> _ABOUT THIS EXERCISE_: Wherever "Show" appears in the records below, copy the line that holds it.

> _RECORDS SUPPLIED_:
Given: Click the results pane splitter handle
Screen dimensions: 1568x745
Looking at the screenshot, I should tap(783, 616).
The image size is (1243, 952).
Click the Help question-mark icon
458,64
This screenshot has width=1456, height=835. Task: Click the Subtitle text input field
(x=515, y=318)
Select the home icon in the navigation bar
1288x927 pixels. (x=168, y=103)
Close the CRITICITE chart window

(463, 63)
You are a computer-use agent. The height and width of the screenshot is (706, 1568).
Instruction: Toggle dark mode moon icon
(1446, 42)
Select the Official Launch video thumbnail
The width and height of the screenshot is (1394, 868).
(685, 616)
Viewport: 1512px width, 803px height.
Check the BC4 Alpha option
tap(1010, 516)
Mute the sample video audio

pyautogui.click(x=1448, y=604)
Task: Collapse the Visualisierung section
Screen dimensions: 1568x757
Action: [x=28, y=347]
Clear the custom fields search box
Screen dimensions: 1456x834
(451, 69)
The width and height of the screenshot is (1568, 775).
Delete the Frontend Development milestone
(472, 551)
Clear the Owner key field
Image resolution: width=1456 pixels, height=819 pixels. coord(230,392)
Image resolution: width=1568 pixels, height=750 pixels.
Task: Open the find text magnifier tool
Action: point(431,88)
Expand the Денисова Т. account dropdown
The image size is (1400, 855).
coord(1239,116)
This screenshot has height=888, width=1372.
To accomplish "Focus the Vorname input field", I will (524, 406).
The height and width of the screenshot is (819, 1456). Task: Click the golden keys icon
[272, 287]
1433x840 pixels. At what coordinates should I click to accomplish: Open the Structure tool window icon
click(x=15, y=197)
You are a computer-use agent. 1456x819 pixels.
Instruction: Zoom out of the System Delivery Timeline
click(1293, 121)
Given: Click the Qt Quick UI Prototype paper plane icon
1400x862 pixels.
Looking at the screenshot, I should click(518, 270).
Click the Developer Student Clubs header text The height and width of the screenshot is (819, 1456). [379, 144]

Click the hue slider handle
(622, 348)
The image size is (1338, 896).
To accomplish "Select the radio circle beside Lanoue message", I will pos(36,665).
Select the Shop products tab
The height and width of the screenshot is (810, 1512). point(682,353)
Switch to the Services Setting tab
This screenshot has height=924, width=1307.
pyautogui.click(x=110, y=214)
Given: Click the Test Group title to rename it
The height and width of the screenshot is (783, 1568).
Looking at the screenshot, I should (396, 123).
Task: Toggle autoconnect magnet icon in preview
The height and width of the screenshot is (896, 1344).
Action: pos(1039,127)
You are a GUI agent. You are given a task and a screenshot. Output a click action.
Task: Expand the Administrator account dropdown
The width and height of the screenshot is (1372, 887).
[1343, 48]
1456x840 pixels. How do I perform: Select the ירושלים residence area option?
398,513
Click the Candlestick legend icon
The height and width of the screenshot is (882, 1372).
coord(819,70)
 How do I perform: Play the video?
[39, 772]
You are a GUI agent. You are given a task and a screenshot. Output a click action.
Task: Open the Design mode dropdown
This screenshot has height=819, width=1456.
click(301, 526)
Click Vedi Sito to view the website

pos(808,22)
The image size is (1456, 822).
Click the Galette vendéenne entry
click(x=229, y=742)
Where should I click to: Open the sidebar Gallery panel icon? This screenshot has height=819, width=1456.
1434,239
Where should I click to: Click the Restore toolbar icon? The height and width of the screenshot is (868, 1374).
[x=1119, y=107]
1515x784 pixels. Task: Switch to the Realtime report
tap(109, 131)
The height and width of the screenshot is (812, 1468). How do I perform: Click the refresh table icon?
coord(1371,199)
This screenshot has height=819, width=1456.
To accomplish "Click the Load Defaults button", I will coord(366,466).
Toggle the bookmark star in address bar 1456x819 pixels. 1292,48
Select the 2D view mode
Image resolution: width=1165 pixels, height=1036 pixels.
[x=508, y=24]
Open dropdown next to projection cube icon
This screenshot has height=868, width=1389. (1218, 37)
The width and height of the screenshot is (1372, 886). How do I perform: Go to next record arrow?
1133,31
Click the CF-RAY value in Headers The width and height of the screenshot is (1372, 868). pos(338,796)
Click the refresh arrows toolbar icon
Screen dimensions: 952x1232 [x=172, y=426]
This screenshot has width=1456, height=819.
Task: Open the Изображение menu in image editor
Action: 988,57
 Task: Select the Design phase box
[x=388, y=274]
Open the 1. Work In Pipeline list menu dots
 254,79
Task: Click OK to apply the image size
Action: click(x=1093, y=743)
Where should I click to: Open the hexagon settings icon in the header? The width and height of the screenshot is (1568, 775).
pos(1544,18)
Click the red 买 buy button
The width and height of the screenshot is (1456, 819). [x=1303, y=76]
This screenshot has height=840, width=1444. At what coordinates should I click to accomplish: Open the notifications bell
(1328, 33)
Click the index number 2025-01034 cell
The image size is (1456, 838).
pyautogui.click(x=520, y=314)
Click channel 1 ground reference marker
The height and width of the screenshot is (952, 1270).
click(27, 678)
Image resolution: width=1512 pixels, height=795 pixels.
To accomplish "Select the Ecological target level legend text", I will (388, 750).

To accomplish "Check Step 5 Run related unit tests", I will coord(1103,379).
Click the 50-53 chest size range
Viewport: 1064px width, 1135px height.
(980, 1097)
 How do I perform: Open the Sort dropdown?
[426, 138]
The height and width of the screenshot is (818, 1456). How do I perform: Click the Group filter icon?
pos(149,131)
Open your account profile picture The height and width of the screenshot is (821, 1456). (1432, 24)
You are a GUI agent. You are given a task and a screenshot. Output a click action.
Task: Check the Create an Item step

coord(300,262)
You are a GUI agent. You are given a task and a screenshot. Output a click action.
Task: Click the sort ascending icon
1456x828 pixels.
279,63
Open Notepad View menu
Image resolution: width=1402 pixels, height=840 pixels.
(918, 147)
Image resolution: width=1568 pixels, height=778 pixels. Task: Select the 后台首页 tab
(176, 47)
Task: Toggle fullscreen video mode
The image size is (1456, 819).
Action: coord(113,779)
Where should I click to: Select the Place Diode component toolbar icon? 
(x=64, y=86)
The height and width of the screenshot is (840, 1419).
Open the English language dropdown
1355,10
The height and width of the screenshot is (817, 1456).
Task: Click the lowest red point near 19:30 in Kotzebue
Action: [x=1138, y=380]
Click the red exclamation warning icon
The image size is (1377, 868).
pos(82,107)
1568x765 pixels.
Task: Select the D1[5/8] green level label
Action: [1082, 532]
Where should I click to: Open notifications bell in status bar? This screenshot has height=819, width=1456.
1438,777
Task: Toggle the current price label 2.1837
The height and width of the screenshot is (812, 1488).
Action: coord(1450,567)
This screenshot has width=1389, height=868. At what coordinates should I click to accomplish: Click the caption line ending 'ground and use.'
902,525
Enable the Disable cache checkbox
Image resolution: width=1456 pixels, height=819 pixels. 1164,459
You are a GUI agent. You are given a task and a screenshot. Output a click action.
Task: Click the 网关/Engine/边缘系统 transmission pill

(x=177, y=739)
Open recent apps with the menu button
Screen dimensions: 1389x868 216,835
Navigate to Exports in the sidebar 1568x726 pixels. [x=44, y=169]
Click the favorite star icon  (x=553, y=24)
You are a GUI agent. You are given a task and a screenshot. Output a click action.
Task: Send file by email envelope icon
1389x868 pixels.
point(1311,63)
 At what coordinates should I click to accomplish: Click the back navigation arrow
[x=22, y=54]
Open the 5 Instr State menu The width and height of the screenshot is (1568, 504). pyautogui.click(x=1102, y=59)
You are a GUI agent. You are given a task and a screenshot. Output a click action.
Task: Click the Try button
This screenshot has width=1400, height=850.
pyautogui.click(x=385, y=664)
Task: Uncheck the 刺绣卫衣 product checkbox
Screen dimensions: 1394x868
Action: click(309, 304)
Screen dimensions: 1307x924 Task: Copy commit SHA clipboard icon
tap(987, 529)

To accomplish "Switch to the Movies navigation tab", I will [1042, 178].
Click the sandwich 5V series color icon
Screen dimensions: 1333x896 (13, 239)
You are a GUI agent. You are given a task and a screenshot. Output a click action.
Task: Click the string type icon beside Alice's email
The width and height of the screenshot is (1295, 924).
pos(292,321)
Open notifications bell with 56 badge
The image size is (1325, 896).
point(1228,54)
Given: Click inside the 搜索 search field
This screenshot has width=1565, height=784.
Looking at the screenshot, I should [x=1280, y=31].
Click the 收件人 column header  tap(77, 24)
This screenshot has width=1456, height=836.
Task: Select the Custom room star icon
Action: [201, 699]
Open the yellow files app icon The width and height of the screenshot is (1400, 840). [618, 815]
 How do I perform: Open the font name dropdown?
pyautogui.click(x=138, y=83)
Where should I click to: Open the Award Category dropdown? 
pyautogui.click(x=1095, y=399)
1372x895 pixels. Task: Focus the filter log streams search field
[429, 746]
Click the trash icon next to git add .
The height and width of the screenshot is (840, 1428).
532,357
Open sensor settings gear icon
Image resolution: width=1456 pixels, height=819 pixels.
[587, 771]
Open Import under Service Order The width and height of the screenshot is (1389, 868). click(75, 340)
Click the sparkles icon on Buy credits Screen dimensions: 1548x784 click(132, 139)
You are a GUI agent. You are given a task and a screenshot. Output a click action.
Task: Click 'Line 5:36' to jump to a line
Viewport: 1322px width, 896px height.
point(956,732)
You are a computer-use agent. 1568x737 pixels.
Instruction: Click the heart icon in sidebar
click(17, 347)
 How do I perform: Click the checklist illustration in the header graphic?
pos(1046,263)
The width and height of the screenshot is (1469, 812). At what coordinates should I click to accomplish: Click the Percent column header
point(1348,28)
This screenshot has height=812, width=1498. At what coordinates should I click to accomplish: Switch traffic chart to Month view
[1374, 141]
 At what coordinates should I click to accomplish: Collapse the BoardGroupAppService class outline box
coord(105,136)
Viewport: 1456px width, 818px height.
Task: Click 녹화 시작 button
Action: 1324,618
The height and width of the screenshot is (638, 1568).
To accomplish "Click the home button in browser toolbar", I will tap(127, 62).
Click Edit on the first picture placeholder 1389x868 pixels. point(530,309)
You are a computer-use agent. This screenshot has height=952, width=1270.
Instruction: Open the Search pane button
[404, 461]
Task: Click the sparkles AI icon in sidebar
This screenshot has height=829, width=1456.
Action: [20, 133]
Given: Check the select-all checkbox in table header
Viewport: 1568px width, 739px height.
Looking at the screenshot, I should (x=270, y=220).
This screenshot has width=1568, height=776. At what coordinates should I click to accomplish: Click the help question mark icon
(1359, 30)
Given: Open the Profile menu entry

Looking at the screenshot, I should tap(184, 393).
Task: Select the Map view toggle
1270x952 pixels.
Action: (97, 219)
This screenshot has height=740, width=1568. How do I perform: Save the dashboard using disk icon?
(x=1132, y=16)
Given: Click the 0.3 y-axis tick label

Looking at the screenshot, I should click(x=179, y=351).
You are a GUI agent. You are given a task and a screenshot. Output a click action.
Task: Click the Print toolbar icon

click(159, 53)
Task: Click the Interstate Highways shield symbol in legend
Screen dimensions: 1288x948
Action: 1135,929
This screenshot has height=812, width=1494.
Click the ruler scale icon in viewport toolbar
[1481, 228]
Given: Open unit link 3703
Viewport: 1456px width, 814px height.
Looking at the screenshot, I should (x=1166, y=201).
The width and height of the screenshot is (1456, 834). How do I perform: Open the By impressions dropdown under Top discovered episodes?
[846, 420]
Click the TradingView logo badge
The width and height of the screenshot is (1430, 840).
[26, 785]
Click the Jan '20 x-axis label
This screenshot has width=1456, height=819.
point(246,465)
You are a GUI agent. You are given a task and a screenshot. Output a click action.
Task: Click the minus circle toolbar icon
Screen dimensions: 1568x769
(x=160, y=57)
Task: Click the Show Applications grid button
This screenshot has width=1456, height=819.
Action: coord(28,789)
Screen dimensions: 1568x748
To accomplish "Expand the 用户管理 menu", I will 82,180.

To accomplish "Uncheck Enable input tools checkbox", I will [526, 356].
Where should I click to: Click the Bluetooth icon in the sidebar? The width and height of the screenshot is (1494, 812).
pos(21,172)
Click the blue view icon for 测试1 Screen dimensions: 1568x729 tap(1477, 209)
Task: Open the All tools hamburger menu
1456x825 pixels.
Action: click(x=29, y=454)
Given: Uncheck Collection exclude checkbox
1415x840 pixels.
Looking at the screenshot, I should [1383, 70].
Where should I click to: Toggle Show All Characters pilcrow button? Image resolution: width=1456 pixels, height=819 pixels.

> _RESPONSE TO THIS EXERCISE_:
Task: Click the Show Applications grid button
Where should I click to: Toggle Show All Characters pilcrow button? Image resolution: width=1456 pixels, height=819 pixels.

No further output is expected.